◆ **STATED EXERCISE**
Render every line from the first one through the line containing "Click the share", both included, as a JSON list of strings, one string per line and with blank lines omitted.

#### STORED DATA

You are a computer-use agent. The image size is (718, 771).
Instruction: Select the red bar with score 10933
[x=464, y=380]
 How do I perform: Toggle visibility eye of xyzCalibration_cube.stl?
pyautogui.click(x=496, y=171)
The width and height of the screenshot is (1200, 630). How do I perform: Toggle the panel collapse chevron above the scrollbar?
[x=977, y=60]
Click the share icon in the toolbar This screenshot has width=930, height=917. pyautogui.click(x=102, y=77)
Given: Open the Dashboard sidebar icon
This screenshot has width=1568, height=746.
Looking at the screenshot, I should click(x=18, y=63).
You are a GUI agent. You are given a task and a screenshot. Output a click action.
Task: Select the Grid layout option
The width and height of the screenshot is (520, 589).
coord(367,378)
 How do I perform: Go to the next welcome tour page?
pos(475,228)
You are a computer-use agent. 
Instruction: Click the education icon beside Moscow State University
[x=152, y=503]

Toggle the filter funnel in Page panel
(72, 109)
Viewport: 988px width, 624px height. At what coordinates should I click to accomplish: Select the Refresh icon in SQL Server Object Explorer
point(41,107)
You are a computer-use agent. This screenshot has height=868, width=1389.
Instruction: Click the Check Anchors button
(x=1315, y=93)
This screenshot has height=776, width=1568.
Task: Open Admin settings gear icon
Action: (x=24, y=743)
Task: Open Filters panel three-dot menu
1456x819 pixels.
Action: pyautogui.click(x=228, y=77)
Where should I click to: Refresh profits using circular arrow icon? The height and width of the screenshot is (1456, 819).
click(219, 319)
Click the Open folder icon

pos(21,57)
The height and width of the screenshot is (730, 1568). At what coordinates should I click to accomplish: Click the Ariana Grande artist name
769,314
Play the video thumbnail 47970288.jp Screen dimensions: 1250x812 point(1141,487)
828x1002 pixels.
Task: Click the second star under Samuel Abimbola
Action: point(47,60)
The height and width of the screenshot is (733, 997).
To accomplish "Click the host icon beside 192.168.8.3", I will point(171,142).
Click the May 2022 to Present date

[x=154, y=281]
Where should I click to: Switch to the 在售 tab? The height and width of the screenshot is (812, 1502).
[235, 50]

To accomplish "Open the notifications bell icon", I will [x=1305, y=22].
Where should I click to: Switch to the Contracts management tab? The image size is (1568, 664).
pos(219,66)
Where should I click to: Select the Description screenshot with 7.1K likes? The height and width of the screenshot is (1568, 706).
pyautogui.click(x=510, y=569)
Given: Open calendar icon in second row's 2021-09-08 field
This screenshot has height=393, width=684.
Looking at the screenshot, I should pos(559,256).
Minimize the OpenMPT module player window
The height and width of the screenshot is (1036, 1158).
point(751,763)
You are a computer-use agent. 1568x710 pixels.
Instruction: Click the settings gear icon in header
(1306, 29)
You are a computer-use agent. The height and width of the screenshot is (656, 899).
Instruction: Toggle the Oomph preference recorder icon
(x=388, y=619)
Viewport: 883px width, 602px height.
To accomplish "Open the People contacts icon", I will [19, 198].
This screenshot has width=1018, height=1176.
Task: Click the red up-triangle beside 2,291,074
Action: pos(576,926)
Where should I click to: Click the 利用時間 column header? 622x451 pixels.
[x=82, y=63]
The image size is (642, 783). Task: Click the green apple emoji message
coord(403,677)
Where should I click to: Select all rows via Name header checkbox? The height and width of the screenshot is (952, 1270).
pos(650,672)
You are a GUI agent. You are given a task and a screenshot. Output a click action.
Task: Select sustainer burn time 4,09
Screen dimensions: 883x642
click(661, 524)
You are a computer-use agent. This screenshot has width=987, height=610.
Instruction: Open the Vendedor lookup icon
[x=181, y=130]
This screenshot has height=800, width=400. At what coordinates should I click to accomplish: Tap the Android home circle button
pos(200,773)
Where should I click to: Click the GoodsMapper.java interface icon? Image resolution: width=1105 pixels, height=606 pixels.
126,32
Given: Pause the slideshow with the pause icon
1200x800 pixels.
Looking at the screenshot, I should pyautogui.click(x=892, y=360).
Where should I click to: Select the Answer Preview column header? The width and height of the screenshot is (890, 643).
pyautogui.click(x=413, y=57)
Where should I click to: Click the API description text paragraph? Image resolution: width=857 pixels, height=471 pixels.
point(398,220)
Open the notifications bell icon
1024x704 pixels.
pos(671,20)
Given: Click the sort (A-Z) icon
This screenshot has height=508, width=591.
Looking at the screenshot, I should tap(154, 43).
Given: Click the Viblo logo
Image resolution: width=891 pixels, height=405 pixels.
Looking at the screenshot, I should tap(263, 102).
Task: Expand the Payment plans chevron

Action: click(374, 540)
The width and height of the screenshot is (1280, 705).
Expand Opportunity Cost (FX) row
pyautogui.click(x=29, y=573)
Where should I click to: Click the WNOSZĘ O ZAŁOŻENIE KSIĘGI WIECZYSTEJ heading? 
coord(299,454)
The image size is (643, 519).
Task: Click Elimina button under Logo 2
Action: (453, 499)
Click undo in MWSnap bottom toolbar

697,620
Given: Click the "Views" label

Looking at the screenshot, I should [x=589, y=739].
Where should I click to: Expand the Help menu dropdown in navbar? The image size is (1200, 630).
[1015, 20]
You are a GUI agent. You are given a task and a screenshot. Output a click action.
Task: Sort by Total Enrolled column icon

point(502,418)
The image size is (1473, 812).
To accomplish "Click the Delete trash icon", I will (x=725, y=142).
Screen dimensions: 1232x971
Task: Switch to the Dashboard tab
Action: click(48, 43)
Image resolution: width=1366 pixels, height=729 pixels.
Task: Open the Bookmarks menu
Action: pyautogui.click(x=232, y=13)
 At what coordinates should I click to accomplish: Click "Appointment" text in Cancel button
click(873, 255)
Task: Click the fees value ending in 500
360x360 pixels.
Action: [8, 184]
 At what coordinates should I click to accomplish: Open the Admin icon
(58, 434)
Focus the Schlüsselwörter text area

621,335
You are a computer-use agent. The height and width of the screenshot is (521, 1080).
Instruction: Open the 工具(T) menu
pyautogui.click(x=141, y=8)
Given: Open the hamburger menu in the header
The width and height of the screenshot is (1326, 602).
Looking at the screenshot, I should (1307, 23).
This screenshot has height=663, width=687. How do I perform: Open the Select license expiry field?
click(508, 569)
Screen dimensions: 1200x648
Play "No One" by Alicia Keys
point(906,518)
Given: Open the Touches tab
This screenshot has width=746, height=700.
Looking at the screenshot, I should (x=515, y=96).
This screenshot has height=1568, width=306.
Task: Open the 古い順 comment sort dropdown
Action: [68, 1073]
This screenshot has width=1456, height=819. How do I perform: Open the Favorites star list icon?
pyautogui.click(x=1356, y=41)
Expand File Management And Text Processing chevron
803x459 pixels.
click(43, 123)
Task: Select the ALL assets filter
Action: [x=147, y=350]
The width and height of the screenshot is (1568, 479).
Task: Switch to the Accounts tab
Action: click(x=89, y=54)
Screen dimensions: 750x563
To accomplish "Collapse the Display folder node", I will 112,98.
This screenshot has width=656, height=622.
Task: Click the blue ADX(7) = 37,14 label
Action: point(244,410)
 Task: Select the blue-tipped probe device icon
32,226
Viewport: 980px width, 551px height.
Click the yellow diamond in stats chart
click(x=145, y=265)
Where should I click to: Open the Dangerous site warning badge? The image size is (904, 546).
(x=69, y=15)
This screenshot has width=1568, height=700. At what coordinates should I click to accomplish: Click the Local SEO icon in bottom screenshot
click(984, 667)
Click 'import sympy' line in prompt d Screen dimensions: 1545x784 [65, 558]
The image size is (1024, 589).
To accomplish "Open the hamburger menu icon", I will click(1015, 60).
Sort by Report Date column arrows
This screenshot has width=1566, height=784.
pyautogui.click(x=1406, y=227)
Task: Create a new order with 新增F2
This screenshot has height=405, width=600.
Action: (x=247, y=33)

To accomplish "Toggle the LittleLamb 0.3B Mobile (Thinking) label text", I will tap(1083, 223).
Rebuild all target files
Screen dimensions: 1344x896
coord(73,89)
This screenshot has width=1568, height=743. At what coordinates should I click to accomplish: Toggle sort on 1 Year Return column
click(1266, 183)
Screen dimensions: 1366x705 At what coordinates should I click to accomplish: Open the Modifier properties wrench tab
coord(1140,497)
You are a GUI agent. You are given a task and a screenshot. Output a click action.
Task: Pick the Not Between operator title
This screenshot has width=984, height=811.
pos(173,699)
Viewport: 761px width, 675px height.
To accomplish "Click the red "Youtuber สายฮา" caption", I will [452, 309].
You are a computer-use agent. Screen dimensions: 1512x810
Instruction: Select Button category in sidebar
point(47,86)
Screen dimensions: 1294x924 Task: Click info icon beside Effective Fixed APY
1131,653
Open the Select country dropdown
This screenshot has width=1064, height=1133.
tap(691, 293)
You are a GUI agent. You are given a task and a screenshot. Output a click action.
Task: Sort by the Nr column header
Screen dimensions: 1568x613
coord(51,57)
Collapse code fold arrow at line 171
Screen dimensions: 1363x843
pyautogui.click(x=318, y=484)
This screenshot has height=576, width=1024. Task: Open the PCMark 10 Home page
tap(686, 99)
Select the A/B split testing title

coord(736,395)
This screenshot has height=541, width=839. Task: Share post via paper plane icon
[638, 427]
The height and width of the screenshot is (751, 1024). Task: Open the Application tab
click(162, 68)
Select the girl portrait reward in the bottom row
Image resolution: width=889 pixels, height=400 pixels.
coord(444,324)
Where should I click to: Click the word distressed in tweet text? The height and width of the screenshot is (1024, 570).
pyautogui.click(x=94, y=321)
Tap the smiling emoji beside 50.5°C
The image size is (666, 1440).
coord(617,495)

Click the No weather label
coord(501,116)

########

◆ **WRITTEN ANSWER**
[
  "You are a computer-use agent. The image size is (718, 771).",
  "Instruction: Select the red bar with score 10933",
  "[x=464, y=380]",
  " How do I perform: Toggle visibility eye of xyzCalibration_cube.stl?",
  "pyautogui.click(x=496, y=171)",
  "The width and height of the screenshot is (1200, 630). How do I perform: Toggle the panel collapse chevron above the scrollbar?",
  "[x=977, y=60]",
  "Click the share icon in the toolbar This screenshot has width=930, height=917. pyautogui.click(x=102, y=77)"
]